[begin INPUT]

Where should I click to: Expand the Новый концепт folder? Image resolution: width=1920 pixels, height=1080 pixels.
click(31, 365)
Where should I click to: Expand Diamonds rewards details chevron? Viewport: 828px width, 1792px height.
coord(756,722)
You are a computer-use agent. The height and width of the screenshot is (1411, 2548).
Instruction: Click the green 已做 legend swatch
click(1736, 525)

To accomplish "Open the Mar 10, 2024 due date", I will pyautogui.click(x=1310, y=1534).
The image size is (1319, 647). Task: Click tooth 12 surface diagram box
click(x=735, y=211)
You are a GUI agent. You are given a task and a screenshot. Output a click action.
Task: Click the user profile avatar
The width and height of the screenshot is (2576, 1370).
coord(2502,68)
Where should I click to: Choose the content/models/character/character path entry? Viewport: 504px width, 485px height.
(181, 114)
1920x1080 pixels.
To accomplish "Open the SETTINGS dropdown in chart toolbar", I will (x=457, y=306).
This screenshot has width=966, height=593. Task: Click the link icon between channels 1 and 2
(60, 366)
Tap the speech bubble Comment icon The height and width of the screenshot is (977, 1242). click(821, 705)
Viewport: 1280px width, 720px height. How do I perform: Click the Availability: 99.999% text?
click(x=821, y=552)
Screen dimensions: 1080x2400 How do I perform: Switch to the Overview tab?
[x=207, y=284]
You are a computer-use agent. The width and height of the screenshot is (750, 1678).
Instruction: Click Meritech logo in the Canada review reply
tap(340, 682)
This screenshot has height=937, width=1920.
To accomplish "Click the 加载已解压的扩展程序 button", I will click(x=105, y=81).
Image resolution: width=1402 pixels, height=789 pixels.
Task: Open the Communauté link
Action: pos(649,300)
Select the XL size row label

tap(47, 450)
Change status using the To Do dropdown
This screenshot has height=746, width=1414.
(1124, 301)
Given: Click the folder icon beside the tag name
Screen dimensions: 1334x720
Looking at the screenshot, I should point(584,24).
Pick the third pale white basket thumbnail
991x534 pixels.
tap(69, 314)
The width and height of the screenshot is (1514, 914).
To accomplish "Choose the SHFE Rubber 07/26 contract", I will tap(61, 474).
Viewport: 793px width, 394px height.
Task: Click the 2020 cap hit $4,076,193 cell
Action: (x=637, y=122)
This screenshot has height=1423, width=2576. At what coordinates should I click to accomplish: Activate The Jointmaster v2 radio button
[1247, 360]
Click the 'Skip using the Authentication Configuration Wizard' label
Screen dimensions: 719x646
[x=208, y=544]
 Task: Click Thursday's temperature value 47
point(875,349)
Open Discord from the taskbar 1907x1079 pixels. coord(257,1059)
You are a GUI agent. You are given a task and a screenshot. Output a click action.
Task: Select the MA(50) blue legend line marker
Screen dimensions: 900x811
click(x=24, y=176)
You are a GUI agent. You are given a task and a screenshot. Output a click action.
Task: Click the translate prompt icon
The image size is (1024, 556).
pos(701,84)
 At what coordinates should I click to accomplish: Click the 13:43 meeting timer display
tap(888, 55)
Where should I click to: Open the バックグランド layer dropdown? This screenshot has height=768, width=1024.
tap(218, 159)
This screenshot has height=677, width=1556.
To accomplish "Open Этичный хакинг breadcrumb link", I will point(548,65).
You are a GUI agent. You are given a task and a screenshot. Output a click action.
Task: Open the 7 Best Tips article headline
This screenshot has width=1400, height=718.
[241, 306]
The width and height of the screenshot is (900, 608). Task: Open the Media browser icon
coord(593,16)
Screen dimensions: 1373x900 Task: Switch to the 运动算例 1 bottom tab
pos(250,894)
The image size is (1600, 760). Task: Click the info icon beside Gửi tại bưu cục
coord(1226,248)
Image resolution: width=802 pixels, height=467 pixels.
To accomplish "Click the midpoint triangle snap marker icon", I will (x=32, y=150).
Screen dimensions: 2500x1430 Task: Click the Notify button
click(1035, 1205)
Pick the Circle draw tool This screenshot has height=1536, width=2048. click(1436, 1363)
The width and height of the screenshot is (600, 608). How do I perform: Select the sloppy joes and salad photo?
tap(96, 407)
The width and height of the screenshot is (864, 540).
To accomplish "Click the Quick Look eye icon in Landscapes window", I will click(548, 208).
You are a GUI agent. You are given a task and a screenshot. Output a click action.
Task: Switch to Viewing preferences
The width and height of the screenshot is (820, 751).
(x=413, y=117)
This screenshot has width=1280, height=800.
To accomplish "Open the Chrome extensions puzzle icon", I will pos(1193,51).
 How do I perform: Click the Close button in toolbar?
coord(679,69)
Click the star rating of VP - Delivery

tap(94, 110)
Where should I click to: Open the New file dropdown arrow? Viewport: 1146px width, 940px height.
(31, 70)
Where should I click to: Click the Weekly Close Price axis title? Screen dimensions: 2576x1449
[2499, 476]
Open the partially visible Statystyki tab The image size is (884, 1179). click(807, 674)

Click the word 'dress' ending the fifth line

[end INPUT]

TASK STATEMENT — Return the lines of the material exactly, from its first line through the line containing "tap(69, 314)".

TASK RESULT —
Where should I click to: Expand the Новый концепт folder? Image resolution: width=1920 pixels, height=1080 pixels.
click(31, 365)
Where should I click to: Expand Diamonds rewards details chevron? Viewport: 828px width, 1792px height.
coord(756,722)
You are a computer-use agent. The height and width of the screenshot is (1411, 2548).
Instruction: Click the green 已做 legend swatch
click(1736, 525)

To accomplish "Open the Mar 10, 2024 due date", I will pyautogui.click(x=1310, y=1534).
The image size is (1319, 647). Task: Click tooth 12 surface diagram box
click(x=735, y=211)
You are a GUI agent. You are given a task and a screenshot. Output a click action.
Task: Click the user profile avatar
The width and height of the screenshot is (2576, 1370).
coord(2502,68)
Where should I click to: Choose the content/models/character/character path entry? Viewport: 504px width, 485px height.
(181, 114)
1920x1080 pixels.
To accomplish "Open the SETTINGS dropdown in chart toolbar", I will (x=457, y=306).
This screenshot has width=966, height=593. Task: Click the link icon between channels 1 and 2
(60, 366)
Tap the speech bubble Comment icon The height and width of the screenshot is (977, 1242). click(821, 705)
Viewport: 1280px width, 720px height. How do I perform: Click the Availability: 99.999% text?
click(x=821, y=552)
Screen dimensions: 1080x2400 How do I perform: Switch to the Overview tab?
[x=207, y=284]
You are a computer-use agent. The width and height of the screenshot is (750, 1678).
Instruction: Click Meritech logo in the Canada review reply
tap(340, 682)
This screenshot has height=937, width=1920.
To accomplish "Click the 加载已解压的扩展程序 button", I will click(x=105, y=81).
Image resolution: width=1402 pixels, height=789 pixels.
Task: Open the Communauté link
Action: pos(649,300)
Select the XL size row label

tap(47, 450)
Change status using the To Do dropdown
This screenshot has height=746, width=1414.
(1124, 301)
Given: Click the folder icon beside the tag name
Screen dimensions: 1334x720
Looking at the screenshot, I should point(584,24).
Pick the third pale white basket thumbnail
991x534 pixels.
tap(69, 314)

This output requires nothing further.